KCK yürütme konseyi başkanlığının militanlarını sınır dışına çekmeyi durdurma kararından beri hop oturup hop kalkıyoruz. Aşırı bir duyarlılığımız var çünkü işlerin bozulması durumunda nasıl bir sonuçla karşı karşıya kalacağımızı az çok tecrübelerimize dayanarak biliyoruz. Sanırız bunu sadece bizler değil durumun ciddiyetinde olan herkes çok iyi biliyor ve bu işin şakasının olmadığını da hesaplıyordur.
Böylesi bir çatışmayla hem bölge olarak, hem ülke olarak hem de uluslar arası konjektörde karşı karşıya kalacağımız durumun felaket olduğunu da biliyoruz. Bu durumda aklı başında olan hiç kimse “çoktan çok azdan az gider” politikası güdemez. Çünkü mesele az çok meselesi değil yok olup olmama meselesi olarak karşımıza çıkacaktır. Bu nedenledir ki duyarlılığımız maksimum noktada gezinmekte.
KCK kararından sonra gerek hükümetin demokrasi paketi konusunda yapmış olduğu toplantılar gerekse BDP heyetinin İmralıda Öcalan ile yapmış olduğu görüşme neticesinde kamuoyuna sunulan bilgilerden siyaset mekanizmasının işin ciddiyetini kavradığını anlıyoruz ve bir nebze rahatlıyoruz ancak yine de endişeler bitmiş değil.

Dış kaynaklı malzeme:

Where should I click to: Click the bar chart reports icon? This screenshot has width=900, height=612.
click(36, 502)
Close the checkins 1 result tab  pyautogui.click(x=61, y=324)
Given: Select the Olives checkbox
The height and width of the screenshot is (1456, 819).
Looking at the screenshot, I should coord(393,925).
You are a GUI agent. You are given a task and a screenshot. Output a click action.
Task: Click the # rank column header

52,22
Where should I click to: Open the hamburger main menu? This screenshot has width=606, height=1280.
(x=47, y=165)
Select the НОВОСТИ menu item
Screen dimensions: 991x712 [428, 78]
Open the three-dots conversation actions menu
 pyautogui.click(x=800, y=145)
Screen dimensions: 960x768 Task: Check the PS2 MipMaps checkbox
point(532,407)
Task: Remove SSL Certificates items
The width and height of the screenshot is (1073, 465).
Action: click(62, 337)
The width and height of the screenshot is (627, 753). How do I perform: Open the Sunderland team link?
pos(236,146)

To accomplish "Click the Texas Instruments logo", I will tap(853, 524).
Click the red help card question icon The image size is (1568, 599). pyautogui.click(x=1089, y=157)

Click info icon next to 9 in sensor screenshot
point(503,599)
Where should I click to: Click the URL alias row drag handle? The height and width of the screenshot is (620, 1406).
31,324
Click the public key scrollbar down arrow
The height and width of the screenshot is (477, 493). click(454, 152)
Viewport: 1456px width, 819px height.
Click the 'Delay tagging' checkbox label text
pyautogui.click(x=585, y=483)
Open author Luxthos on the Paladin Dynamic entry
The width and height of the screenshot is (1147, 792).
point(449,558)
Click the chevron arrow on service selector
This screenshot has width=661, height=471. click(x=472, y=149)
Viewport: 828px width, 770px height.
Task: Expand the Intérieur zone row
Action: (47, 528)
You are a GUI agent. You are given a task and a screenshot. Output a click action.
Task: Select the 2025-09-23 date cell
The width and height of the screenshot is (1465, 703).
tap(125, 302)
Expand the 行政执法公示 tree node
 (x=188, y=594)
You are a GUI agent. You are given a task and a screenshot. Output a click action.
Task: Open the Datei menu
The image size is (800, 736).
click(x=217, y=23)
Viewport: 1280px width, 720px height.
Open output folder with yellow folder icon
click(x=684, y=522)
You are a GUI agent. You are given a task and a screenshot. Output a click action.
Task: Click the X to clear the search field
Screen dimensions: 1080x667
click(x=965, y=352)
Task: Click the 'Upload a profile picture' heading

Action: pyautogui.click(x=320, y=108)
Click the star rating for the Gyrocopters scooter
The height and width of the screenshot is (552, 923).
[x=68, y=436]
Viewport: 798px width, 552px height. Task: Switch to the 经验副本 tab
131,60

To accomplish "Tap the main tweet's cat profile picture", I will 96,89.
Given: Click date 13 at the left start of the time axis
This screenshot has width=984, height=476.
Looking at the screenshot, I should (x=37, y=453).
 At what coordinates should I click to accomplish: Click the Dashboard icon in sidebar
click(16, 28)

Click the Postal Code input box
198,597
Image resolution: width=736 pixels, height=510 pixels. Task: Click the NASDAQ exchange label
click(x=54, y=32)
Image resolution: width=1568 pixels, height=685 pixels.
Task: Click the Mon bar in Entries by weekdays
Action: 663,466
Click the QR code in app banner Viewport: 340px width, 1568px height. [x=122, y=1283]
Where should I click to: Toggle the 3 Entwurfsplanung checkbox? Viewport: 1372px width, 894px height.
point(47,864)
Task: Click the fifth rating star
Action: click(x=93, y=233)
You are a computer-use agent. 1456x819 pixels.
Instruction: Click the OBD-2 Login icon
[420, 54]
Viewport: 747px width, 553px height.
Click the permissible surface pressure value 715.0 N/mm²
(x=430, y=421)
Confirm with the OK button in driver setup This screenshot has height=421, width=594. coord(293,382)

Gözler ve kulaklar geçen hafta yapılması beklenen demokrasi paketi içeriğinin açıklanması çalışmasındaydı. Konu gerekçelendirilerek bu hafta Salı gününe ertelendi. Olabilirlikleri ve olasılıkları hesaplayarak Salı günü başbakan tarafından yapılması ihtimal dahilinde olan açıklamalara kilitlendik. Toplantı yapıldı ve paketin son şekline karar verildi açıklaması yapıldı hükümet kanadından ancak ne hikmetse düzeltme çalışmaları gerekçe gösterilerek açıklama ileri bir tarihe ertelendi.
Haber kanallarından yapılan duyurular ve açıklamalardan anlaşıldığı kadarı ile başbakan uygun bir zamanda paketin içeriğini kamuoyuna açıklayacakmış! Eğer işin içinde başka bir mesele yoksa bu uygun zamanın çok yakın olmasında büyük bir fayda bulunmaktadır. Çünkü Sayın Başbakanın uygun zamanı gerçek zamanın uygun zamanına denk gelmeyebilir. Büyük bir beklenti haline gelen yeni paketin neler içerdiğini artık kamuoyu öğrenmek ve buna göre hareket etmek istiyor.
Malum önümüzdeki süreçte seçimleri gidiyoruz. Paketin seçimleri ilgilendiren bir içeriğe sahip olup olmayacağından tutun da asıl meseleye ne kadar yakın olduğuna kadar bir sürü beklentiye cevap verip vermediğine bakmak gerekiyor. Kısacası siyasiler tekrar seçilme ve koltuk derdine düşmeden bizim ülke derdine çare olmalarını bekliyoruz. Çünkü bizim için ülkenin sorunları seçilenlerin pozisyonlarından daha öncelikli bir konu. Kimin hangi koltukta oturacağı açıkçası o kadar da ilgi alanımızı kaplamıyor ancak huzursuzluk ve çatışma birebir bizi etkileyen bir durum ve biz böylesi bir süreci yaşamak istemiyoruz. Sadece seçim dönemlerinde değil bütün dönemlerde huzurlu bir ortam arzuluyoruz.
Artık herkesin bölgemizin durumunu görmesi gerekiyor. Bitti denilen Rusya’nın bitmediğini çok iyi görüyoruz. İran’ın bölgenin etkili güçleri arasında olduğunu ve ortalığı boş bırakmadığını da görüyoruz. Bir uçağa karşı bir helikopter düşürmeyi angajman kuralları içerisinde başarı gören durumun vahametini de görüyoruz. Ve bütün bu durumların en ufak bir kıvılcımın bizi nasıl bir yangınla karşı karşıya bırakabileceğini her halde herkes bizim kadar görebiliyordur.
Sayın başbakan “silahlar susacak siyaset konuşacak” dedi geçen hafta biz de şimdi siyasetin konuşmasını ve aldığı kararların ne olduğunu açıklamasını bekliyoruz. Bu ülke demokratikleşecekse demokrasiyi sadece sandığa gitmekte değil yaşamda gösterecek kararların alınması gerekiyor.
Herkesin eşit
Herkesin yurttaş
Herkesin sahip
Herkesin ortak olduğu bir ülkede demokrasiyi geliştirmeliyiz.
Bunun için de uygun zaman beklemeye gerek yok hemen şimdi demokratikleşmeliyiz.